#### TASK TO COMPLETE:
Would you restate all the data that follows, word for word?

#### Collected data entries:
* * *
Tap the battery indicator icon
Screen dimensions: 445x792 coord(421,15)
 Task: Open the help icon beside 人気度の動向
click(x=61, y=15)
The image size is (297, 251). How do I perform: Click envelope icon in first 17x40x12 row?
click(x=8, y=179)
* * *
#### TASK ANSWER:
Tap the battery indicator icon
Screen dimensions: 445x792 coord(421,15)
 Task: Open the help icon beside 人気度の動向
click(x=61, y=15)
The image size is (297, 251). How do I perform: Click envelope icon in first 17x40x12 row?
click(x=8, y=179)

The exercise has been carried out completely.